BOOKS, RECORDS, REPORTS, AND BANK ACCOUNTS

8.1        Maintenance of Books.

(a)        The Board of Directors shall keep or cause to be kept at the principal office of the Company or at such other location approved by the Board of Directors complete and accurate books and records of the Company, supporting documentation of the transactions with respect to the conduct of the Company’s business and minutes of the proceedings of the Board of Directors and any other books and records as may be necessary for the proper conduct of the business of the Company.

(b)        The books of account of the Company shall be (i) maintained on the basis of a fiscal year that is the calendar year and (ii) maintained on an accrual basis in accordance with GAAP, consistently applied.

8.2        Bank Accounts. Funds of the Company shall be deposited in such banks or other depositories as shall be designated from time to time by the Board of Directors. All withdrawals from any such depository shall be made only as authorized by the Board of Directors and shall be made only by check, wire transfer, debit memorandum or other written instruction.

8.3        Fiscal Year. For financial accounting purposes, the fiscal year of the Company will end on December 31 of each year unless a different year is adopted by the Board.

 

20


ARTICLE 9

DISSOLUTION, WINDING-UP AND TERMINATION

9.1        Dissolution.

(a)        The Company shall dissolve and its affairs shall be wound up on the first to occur of the following events (each a “Dissolution Event”):

(i)        the decision of the Board of Directors;

(ii)        the entry of a decree of judicial dissolution of the Company under Section 18-802 of the Delaware LLC Act; and

(iii)        at any time there is no Member of the Company, unless the Company is continued in accordance with the Delaware LLC Act or this Agreement.

(b)        No other event shall cause a dissolution of the Company.

(c)        Upon the occurrence of any event that causes there to be no Member of the Company, to the fullest extent permitted by law, the personal representative of the Member is hereby authorized to, and shall, within 90 days after the occurrence of the event that terminated the continued membership of the Member in the Company, agree in writing (i) to continue the Company and (ii) to the admission of the personal representative or its nominee or designee, as the case may be, as a substitute Member of the Company, effective as of the occurrence of the event that terminated the continued membership of the Member in the Company.

(d)        Notwithstanding any other provision of this Agreement, the Bankruptcy of the Member shall not cause the Member to cease to be a member of the Company and, upon the occurrence of such an event, the Company shall continue without dissolution.

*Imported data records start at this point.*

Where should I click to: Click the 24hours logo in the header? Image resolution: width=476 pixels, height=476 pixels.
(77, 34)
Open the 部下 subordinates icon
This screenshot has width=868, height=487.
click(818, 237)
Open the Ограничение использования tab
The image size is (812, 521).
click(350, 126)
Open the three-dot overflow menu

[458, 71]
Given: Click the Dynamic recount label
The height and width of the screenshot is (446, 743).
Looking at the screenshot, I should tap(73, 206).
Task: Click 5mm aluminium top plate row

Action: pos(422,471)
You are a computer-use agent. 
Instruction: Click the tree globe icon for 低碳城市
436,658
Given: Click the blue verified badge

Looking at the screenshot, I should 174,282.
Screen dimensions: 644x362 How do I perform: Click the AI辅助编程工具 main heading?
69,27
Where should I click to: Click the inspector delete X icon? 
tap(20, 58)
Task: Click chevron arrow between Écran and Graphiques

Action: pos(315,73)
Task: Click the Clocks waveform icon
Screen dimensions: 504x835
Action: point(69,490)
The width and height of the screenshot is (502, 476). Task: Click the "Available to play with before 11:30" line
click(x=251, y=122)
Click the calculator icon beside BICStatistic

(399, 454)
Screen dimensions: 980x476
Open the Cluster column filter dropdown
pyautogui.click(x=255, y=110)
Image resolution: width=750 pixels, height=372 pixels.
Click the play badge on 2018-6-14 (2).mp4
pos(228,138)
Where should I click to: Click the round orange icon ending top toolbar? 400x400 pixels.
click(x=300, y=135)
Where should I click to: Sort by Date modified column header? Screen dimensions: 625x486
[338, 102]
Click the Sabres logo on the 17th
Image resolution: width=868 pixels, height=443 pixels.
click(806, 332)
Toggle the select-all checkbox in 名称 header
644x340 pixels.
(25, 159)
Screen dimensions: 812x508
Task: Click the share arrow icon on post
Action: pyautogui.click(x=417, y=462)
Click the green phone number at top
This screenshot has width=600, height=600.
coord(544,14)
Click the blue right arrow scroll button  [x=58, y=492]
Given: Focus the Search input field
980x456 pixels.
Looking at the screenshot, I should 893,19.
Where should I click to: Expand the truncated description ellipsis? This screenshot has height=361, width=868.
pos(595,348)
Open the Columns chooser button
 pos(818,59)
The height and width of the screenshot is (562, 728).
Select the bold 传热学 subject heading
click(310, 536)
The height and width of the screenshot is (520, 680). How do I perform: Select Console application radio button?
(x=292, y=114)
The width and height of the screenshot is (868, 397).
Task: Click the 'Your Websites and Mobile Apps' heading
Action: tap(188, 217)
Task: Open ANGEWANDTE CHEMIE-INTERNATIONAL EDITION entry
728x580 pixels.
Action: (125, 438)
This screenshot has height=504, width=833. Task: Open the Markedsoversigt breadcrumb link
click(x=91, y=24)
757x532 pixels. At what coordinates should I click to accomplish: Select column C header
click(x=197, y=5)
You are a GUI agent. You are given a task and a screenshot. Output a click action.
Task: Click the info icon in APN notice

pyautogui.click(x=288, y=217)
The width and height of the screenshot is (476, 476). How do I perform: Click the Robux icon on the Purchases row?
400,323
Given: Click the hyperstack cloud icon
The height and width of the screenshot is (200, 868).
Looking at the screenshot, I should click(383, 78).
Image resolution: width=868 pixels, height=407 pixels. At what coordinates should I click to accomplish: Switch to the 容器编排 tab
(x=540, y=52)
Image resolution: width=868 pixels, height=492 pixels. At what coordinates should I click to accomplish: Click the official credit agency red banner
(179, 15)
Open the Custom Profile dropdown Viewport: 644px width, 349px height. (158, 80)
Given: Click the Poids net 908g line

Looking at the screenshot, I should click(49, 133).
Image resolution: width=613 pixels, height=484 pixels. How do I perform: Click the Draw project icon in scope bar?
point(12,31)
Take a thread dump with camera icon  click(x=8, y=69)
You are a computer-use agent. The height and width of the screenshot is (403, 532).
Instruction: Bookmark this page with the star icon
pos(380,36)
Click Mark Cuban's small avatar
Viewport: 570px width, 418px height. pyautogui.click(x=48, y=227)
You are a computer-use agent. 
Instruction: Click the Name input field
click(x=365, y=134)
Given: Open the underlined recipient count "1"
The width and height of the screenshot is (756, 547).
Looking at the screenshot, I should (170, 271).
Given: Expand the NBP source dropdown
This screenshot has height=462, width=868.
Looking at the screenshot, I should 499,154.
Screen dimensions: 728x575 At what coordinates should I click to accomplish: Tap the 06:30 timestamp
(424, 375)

9.2        Winding-Up and Termination.

(a)        On the occurrence of a Dissolution Event, the Board of Directors shall select one or more Persons to act as liquidator. The liquidator shall proceed diligently to wind up the affairs of the Company and make final distributions as provided herein and in the Delaware LLC Act. The costs of winding up shall be borne as a Company expense. Until final distribution, the liquidator shall continue to operate the Company properties with all of the power and authority of the Board of Directors. The steps to be accomplished by the liquidator are as follows:

(i)        as promptly as possible after dissolution and again after final winding up, the liquidator shall cause a proper accounting to be made by a recognized firm of certified public accountants of the Company’s assets, liabilities, and operations through the last calendar day of the month in which the dissolution occurs or the final winding up is completed, as applicable;

 

21


(ii)        the liquidator shall discharge from Company funds all of the debts, liabilities and obligations of the Company (including all expenses incurred in winding up) or otherwise make adequate provision for payment and discharge thereof (including the establishment of a cash escrow fund for contingent conditional or unmatured liabilities in such amount and for such term as the liquidator may reasonably determine);

(iii)        the liquidator may sell any or all Company property (except cash), including to the Member; and

(iv)        all remaining assets of the Company (including cash) shall be distributed to the Member.

(b)        The distribution of cash or property to the Member in accordance with the provisions of this Section 9.2 constitutes a complete return to the Member of its Capital Contributions and a complete distribution to the Member of its Membership Interest and its share of all the Company’s property and constitutes a compromise to which the Member has consented within the meaning of Section 18-502(b) of the Delaware LLC Act. The Member shall not be required to make any Capital Contribution to the Company to enable the Company to make the distributions described in this Section 9.2.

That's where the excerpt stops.